The Highwayman (Victorian Rebels Book 1)

The Highwayman: Chapter 19



Dorian looked out of the third-story window of his London home and pondered the storm clouds gathering over Hyde Park. He’d tried to open the window and let in the cool wind of the approaching storm, but the ancient, wrought-iron lock handle had been stuck in the upright position for so many decades it may as well have been welded.

He ached for Ben More. For the concealing mists and the untamed sea. For the cold stone fortress whose halls he haunted at night like a restless spirit. There were too many people down there in the city. Too much color and noise, pleasure and pain, need and want and movement. Chaos in its purest form. So many suffered bereft of care. So many lived without a name. So many died, everyone died.

Even the powerful Dorian Blackwell. Though he’d made a name that was recognized in every corner of the realm and beyond, one day fate would pay him back for all the trouble he’d caused. And the empire would churn on, expanding and accumulating. Perhaps reaching to encompass the world, somehow. It wasn’t impossible. With their intrepid and enterprising cousins across the pond to the west, and their far-reaching interests in the east, perhaps in a hundred years or so, they’d all be connected. The economy would expand. Telegraphs would improve. Technology advance. And the world would become a small and manageable place, nothing but a ball trapped in the hands of greedy men like him until they closed their fists and crushed it.
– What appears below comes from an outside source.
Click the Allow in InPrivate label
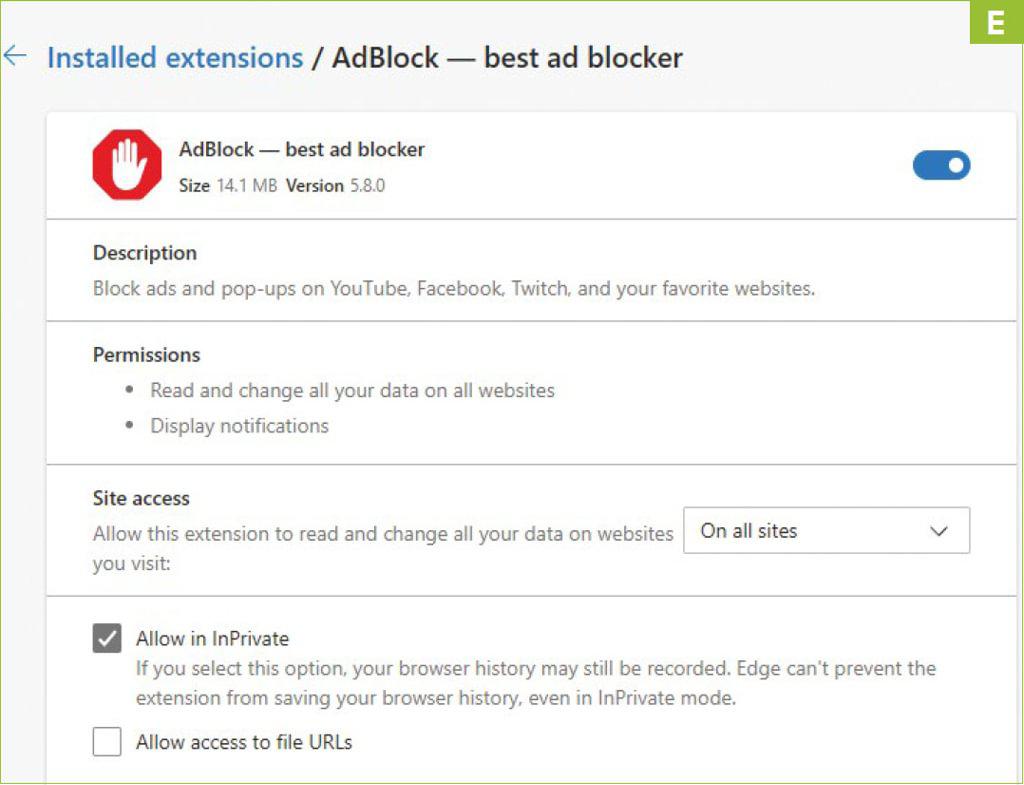(212, 638)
And where did that leave him? What part of that inevitability did he control? More than most. Less than he’d like. A truly insignificant amount in the grand, global, eternal scheme of things. Damned irritating, that. The more one conquered, the more conquest was presented. Where did it end?

Taking his eye patch off, Dorian scrubbed his tired eyes and plunged his hands through his hair, scoring his scalp in frustration before leaning against the windowpane on one outstretched hand.

He’d done this for as long as he could remember. Controlled, dominated, and manipulated all those within his purview. First Newgate. Then Whitechapel, stretching his influence to the entire East End. It was never enough. None of his victories had ever made him feel safe or satiated his incessant need for more. Not manipulating members of Parliament. Not fixing judicial appointments or socially and economically crushing members of the peerage. Not reaching across the Atlantic and dominating Wall Street.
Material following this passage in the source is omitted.